On economic issues, Mr Philp told the Commons: “Members across the House are appalled by the government’s callous plan to deprive most pensioners, including 84% of people living in poverty, of winter fuel payments.”

“In response to a written parliamentary question from one of my colleagues, the government has now refused to provide the equality impact assessment.

“But just days after the vote, they then highlighted that assessment through a freedom of information request.

“This denied MPs the opportunity to see this impact assessment before the vote, presumably because the government wanted to hide from its own backbenchers the fact that over 70% of disabled pensioners will lose their fuel payments in the winter.”

“Failure to pass on important information to this House appears to me to be a breach of section 1.3(d) of the Ministerial Act. So will the leader first apologize to the House of Representatives for concealing this information before the crucial vote?

“And will she ask the independent adviser to investigate this as a possible breach of the ministerial code and if she doesn’t I will.”

Ms Powell replied: “I know he has written to me on this issue because the Sunday Telegraph journalist told me he wrote to me before I actually received his letter. I know he likes to come to Parliament first about these things.

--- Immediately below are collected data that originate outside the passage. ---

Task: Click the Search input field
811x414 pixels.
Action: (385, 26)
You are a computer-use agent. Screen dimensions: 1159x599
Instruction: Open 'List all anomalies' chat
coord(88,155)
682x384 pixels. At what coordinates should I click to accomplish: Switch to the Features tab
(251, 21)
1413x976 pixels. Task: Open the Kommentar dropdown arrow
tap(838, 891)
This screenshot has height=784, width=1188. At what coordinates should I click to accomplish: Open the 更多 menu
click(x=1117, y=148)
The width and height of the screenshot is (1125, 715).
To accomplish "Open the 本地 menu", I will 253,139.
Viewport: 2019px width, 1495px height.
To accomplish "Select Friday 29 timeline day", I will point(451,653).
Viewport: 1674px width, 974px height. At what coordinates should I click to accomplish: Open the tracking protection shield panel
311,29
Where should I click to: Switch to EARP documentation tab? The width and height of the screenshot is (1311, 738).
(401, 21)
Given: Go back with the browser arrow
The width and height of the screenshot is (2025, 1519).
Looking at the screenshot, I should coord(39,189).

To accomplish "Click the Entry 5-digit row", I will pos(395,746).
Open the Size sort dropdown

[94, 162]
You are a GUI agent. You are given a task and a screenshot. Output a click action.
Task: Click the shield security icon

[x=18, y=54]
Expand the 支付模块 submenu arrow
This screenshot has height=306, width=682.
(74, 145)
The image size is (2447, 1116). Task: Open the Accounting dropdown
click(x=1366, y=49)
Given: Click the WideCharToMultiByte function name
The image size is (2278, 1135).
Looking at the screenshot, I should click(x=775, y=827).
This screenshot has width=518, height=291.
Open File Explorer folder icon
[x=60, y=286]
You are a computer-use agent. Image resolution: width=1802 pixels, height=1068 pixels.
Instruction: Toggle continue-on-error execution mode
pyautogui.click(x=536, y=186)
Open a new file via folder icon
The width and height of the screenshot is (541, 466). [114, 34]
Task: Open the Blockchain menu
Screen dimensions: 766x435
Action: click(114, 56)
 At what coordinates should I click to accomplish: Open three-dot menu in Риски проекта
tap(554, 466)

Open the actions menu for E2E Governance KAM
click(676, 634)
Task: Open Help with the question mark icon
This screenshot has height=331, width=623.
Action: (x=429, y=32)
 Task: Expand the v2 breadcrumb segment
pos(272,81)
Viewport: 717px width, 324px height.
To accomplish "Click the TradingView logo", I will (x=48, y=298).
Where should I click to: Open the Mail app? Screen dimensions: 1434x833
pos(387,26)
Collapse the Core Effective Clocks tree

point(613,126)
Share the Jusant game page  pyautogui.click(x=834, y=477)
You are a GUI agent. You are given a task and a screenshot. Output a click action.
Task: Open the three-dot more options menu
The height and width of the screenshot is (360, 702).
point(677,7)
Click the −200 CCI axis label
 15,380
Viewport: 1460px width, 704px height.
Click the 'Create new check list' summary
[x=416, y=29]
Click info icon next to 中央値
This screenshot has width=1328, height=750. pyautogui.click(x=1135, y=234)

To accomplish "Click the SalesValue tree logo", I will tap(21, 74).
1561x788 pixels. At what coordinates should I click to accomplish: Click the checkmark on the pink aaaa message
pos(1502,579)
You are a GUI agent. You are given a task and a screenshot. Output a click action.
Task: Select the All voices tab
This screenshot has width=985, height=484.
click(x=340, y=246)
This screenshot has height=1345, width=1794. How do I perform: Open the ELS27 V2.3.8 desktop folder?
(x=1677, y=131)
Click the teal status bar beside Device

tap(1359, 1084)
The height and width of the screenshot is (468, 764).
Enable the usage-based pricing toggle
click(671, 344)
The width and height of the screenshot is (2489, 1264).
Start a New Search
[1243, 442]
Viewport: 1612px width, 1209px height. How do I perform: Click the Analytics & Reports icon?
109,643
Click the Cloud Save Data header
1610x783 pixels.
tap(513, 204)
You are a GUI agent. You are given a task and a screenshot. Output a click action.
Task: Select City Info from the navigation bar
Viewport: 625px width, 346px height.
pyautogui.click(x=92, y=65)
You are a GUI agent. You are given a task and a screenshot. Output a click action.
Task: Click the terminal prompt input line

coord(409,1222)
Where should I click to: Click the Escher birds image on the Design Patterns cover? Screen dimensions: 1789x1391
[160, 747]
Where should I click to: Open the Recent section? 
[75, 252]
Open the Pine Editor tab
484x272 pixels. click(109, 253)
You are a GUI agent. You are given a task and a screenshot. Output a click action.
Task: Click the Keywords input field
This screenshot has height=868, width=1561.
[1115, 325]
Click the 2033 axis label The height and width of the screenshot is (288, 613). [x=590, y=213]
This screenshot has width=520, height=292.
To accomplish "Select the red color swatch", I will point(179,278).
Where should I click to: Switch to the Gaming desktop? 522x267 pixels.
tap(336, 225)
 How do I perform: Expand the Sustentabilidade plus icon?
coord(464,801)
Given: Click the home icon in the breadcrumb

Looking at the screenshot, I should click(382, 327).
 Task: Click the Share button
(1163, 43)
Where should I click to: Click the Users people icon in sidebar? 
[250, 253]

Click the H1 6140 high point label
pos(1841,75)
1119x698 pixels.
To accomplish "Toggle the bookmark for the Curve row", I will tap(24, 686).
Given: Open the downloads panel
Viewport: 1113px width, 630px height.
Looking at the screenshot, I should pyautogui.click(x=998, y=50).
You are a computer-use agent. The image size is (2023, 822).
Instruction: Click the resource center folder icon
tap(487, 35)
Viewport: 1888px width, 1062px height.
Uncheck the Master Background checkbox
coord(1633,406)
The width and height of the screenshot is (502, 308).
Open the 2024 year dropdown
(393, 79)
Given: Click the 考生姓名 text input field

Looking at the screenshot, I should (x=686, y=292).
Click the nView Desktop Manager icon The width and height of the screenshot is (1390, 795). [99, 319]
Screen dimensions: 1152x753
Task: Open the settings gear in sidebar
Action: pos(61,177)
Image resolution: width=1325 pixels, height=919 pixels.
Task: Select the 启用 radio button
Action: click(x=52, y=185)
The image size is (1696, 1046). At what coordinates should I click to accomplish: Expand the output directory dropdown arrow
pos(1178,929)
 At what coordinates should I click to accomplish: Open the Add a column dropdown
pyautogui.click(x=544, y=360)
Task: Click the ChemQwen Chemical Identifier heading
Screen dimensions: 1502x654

“He’s desperate for a conspiracy when there simply isn’t one. We voted on the winter fuel payment because we respect Parliament, but his party does not.

“We published the equality analysis even though there was no obligation to do so. His party would not have done the same.

“And we had to make the very difficult decision that we didn’t want to make to fill the £22 billion black hole that his party left behind.

“He doesn’t want to hear it, but it’s the truth.”